-¡Ah! Sire -dijo D'Artagnan, -yo no me quedaré en los términos
que él, y vuestra será la culpa. Yo voy a deciros lo que él, el hombre delicado
por excelencia, no os ha dicho; yo os diré: Sire, habéis sacrificado a su hijo,
y él defendía a su hijo; lo habéis sacrificado a él, siendo así que os hablaba
en nombre de la religión y la virtud, y lo habéis apartado, aprisionado. Yo seré
más inflexible que él, Sire, y os diré: Sire, elegid. ¿Queréis amigos o lacayos?
¿soldados o danzantes de reverencias? ¿grandes hombres o muñecos? ¿queréis que
os sirvan o que ante vos se dobleguen? ¿que os amen o que os teman? Si preferís
la bajeza, la intriga, la cobardía, decidlo, Sire; nosotros, los únicos restos,
qué digo, los únicos modelos de la valentía pasada, nos retiraremos, después de
haber servido y quizá sobrepujado en valor y mérito a hombres ya
resplandecientes en el cielo de la posteridad.
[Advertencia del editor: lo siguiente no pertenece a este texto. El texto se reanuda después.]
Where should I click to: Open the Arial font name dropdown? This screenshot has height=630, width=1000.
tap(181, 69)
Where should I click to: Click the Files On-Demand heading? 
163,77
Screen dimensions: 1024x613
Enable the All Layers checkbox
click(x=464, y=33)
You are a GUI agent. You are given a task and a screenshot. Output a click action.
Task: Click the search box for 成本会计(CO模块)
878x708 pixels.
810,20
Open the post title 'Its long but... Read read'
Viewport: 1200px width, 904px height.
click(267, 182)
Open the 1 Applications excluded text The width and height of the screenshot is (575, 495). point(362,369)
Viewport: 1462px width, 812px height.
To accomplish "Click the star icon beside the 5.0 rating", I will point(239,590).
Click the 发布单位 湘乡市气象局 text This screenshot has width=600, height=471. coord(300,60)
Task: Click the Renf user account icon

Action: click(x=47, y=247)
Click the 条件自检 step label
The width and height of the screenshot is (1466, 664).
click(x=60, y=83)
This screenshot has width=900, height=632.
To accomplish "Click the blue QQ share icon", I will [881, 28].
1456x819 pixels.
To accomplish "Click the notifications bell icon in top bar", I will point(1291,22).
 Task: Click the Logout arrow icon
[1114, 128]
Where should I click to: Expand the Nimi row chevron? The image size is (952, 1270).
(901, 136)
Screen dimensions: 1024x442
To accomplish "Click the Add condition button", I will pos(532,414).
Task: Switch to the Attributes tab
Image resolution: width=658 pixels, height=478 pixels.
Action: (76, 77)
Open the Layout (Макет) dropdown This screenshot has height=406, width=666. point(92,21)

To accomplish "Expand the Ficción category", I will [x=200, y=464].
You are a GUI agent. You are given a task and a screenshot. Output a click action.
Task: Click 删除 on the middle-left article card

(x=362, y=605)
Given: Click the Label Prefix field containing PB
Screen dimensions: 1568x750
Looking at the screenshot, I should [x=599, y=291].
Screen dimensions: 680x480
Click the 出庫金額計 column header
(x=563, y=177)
Elegid, Sire, y pronto. Los
contados grandes señores que os quedan, guardadlos bajo llave; nunca os faltarán
cortesanos. Apresuraos, Sire, y enviadme a la Bastilla con mi amigo; porque si
no habéis escuchado al conde de La Fere, es decir la voz más suave y más noble
del honor, ni escucháis a D'Artagnan, esto es, la voz más franca y ruda de la
sinceridad, sois un mal rey, y mañana seréis un rey irresoluto; y a los reyes
malos se les aborrece, y a los reyes irresolutos se les echa. He ahí lo que
tenía que deciros, Sire: muy mal habéis hecho al llevarme hasta ese extremo.
Luis XIV se dejó caer frío y pálido en su sillón; era evidente que un rayo que
le hubiese caído a los dos no le habría causado más profundo asombro: no parecía
sino que iba a expirar. Aquella ruda voz de la sinceridad, como la llamó
D'Artagnan, le entró en el corazón cual la hoja de un puñal.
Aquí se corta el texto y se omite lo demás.